2005 After a weeek of snow and ice there wasn't much one could do in the allotment other than pruning this weekend. There was still a good covering of snow on the ground.

2004 Saturday March 6th and Sunday March 7th 2004 The cold spell continues with short spells of sunshine breaking through occasionally giving a faint promise of a spring not yet sprung.

In the middle of the day I quickly opened up the four bee hives in the allotments and inserted chemical strips to help control the Varroa mites. I also gave three of the hives some honey feed - lets hope the weather warms up a bit and the bees will be able to get out and feed themselves.

I am still planting out shallots and preparing ground for planting out potatoes. I haven't finished punning all of the gooseberries yet, although I did more this weekend and now have a complete row of Geoff's red gooseberry 'Whithams Industry' as a results of punning his bushes for him some years ago. Prunning the bushes is important if mildrew is to be kept under control.

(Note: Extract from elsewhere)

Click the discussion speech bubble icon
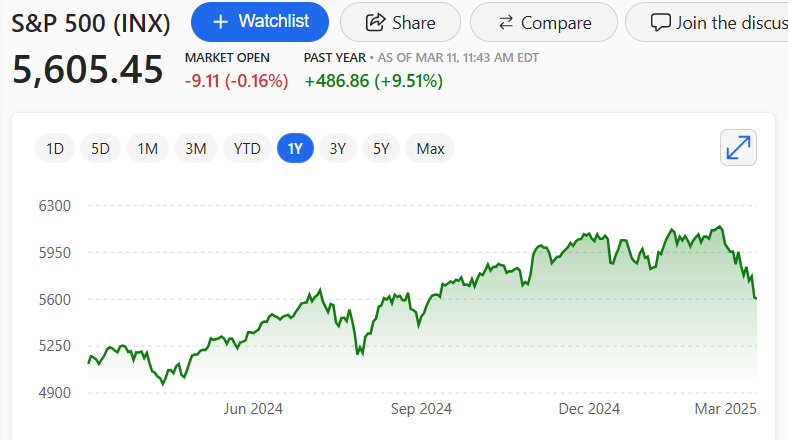Image resolution: width=788 pixels, height=440 pixels. 661,22
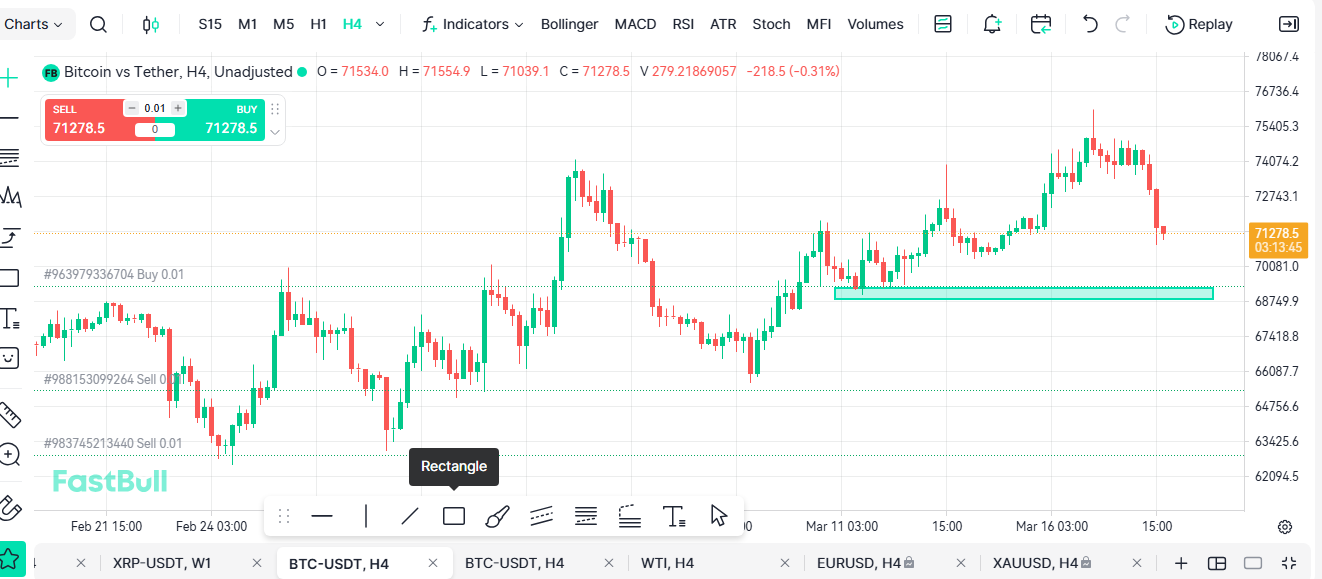
Task: Increase lot size with plus stepper
Action: pyautogui.click(x=178, y=108)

The hand weeding has begun again and now my garlic are standing like a row of green soldiers in a brown zero tolerance weed free zone. The self sown lettuce are a little more random. The fancy kale that Elka gave me last year didn't like the dry summer - but those that came through look good now and I will let one plant flower and keep some seed from it.

I gave the spring cabbage a final feed of liquid feed and then emptied out the dustbin ready to start again with an empty bin that I will fill with weeds and comfrey leaves covered in water making liquid feed that can be watered down and used as a foliar feed.

2003 2003 Sunday March 9th A warm sunny spring like day with winds from the south west. I planted the first potatoes of the year today and pruned more gooseberries.

2002 March 9/10 The whole weekend was dominated by gale force winds. Managed to plant out onion sets and dig first stretch of ground for new potatoes. Planted an apple tree (that Geoff didn't want). Next job - dig ground for runner beans and more ground for potatoes. Bought new raspberry canes and cabbage plants that need planting out.

March 7th . The first sunny warm day and although it was a little windy it that it seemed reasonable to open up and inspect the bee hives. Fortunately all of my four hives have come through the winter months intact and each has a laying queen. The apiary has rabbits but fortunately they don't seem to like eating snowdrops and aconites. My stocks of these two early flowering plants (for the bees) are gradually increasing and the larger aconites have three generations of seedlings around them.

2000 4th / 5th March A bright, cool, dry weekend of garage maintenance and very little gardening. Pruned Clematis.

1999 March 6/7th 1999 The weather reminded us this weekend that it is still winter at this time of year no matter how much we wish it to be spring. This was an ideal weekend for DIY and as a result I now know lot more about sanding and varnishing old pine floors.